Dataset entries

★ ★ ★ ★

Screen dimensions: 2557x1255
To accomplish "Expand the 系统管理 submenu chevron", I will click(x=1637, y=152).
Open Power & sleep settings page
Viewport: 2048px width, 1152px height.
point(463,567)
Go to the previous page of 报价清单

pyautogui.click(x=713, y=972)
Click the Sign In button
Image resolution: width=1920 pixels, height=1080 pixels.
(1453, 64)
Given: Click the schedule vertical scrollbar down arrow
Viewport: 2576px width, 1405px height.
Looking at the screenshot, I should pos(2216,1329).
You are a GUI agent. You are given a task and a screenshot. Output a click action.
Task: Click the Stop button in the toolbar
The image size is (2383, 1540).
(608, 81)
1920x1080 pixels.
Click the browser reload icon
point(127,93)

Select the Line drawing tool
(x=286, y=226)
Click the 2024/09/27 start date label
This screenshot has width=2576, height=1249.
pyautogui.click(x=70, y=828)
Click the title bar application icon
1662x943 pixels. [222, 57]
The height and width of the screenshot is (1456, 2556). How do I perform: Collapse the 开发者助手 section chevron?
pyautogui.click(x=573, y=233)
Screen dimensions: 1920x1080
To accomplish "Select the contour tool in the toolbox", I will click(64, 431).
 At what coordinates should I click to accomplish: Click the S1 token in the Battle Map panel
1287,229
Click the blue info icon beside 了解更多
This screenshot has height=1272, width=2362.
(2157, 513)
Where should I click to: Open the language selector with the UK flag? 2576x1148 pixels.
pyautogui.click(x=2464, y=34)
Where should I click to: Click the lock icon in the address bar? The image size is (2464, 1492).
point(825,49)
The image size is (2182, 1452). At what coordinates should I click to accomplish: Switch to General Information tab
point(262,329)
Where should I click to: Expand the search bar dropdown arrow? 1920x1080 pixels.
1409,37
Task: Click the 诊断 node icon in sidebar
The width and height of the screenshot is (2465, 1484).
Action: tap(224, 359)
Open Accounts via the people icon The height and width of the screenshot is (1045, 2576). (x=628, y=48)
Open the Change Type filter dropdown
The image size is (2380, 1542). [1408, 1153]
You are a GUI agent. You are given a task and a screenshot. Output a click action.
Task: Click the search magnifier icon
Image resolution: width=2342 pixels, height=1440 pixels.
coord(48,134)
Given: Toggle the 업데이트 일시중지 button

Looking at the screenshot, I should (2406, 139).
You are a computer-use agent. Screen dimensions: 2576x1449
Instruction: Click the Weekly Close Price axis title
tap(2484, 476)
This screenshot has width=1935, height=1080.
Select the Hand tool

★ ★ ★ ★

- _Task brief_:
Up to and including the last line of the data, copy each line exactly, starting with the line that contains "Instruction: Click the".

- _Response area_:
Instruction: Click the Weekly Close Price axis title
tap(2484, 476)
This screenshot has width=1935, height=1080.
Select the Hand tool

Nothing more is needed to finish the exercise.